Scientists at a lab in Sorrento Valley have been hard at work since 2014 building five special cameras that will attach to the newest NASA drone — and the moment of truth comes when it is scheduled to land on the surface of Mars Thursday.
Malin Space Science Systems has created cameras that orbit the moon, and Jupiter, but this new version is capable of giving us a closer look than we’ve ever had before.
“That will be pretty cool, because no one has ever flown a zoom lens to Mars before,” said Michael Ravine, Advanced Projects Manager for Malin Space Science Systems.

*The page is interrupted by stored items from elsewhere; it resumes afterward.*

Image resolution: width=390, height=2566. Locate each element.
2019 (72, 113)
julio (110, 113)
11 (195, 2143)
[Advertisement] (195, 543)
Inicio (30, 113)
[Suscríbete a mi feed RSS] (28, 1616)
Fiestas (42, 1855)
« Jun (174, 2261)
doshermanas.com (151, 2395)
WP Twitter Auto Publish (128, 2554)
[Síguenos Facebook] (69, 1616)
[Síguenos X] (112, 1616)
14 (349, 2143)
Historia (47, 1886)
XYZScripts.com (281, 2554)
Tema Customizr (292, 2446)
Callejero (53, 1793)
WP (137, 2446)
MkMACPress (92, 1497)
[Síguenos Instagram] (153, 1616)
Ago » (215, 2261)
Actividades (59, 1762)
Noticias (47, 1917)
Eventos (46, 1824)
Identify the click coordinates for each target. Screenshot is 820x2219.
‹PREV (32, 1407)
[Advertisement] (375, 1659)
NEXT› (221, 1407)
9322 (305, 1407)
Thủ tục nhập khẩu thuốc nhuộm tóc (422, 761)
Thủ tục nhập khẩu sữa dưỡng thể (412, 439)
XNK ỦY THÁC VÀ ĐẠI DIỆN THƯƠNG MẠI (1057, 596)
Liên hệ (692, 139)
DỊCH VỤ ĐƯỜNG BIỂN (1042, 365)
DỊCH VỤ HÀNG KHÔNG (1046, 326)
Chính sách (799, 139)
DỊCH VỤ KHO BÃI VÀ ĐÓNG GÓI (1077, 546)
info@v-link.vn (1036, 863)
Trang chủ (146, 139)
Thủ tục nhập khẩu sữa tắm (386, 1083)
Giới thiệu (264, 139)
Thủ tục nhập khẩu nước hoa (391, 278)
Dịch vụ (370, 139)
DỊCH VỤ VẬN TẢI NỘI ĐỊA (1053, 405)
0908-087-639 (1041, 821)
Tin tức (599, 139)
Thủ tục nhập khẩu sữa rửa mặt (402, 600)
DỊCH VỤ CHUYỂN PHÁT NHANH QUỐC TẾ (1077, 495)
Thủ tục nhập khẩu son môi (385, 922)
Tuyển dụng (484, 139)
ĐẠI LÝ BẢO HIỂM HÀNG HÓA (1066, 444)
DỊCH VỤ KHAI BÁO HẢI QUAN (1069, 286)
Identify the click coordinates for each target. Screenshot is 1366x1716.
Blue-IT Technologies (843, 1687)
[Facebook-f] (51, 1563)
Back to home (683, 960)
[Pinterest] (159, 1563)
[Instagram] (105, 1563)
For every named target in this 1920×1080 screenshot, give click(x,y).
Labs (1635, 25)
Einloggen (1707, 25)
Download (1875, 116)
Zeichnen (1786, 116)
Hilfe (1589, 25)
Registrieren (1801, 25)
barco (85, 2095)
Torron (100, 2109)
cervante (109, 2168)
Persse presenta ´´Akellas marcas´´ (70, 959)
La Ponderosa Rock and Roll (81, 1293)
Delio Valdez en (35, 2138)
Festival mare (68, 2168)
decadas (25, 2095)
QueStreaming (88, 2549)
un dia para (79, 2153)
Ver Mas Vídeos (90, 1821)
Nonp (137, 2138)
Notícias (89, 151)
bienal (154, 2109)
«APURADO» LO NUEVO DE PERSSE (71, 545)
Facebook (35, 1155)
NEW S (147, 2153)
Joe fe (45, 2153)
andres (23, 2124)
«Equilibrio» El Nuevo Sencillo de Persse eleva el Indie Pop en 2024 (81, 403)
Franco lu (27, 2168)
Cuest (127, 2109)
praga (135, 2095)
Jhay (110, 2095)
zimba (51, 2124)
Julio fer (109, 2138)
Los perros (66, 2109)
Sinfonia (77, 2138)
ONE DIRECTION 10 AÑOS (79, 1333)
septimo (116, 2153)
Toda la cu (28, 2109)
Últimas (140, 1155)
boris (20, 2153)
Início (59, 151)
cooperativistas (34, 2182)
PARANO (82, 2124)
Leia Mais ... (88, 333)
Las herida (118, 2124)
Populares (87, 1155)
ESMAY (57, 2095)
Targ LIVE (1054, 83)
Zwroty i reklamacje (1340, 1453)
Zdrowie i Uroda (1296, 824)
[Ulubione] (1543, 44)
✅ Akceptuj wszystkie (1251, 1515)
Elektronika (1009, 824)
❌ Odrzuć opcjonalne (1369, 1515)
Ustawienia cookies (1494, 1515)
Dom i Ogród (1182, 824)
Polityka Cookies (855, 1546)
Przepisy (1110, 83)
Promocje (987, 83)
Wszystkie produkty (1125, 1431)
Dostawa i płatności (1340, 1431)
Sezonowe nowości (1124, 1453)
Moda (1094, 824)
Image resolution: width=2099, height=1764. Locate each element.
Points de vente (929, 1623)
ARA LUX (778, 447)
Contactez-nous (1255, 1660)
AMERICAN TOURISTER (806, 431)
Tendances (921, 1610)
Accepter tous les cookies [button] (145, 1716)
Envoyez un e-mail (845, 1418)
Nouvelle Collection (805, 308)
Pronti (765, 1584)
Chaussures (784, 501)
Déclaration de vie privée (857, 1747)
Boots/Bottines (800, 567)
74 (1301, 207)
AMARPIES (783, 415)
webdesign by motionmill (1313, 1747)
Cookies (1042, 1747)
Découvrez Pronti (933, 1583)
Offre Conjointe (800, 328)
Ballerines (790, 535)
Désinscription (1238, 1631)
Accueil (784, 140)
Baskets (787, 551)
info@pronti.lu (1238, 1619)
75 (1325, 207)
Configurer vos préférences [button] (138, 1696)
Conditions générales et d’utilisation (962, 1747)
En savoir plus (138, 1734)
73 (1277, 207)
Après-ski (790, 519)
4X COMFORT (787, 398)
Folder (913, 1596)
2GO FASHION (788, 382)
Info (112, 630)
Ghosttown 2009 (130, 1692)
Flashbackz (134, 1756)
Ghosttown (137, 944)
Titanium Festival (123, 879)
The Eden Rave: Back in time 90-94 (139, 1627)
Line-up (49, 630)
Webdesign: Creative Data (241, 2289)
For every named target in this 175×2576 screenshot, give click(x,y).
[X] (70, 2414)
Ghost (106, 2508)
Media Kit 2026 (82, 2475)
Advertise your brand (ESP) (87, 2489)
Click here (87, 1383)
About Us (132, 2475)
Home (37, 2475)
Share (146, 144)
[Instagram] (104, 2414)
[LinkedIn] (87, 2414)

Ravine says some of the new cameras are capable of zooming five-times the normal field of vision. The rover’s plan is to navigate the surface of Mars for the next decade — that is, if it can land safely in the first place. It’s often described as “seven minutes of terror” because so many mechanical issues can arise during the seven-minute descent to the surface of the planet during landing. Most scientists involved in the project will be holding their breath for that period of time, but not Ravine.
“If it crashes, it’s not my fault,” he laughed. “If the cameras don’t work, that’s my fault. Let’s get the cameras on to see if those work, because that’s our part, what we are responsible for.”
The cameras will likely be flipped on for the first time Friday.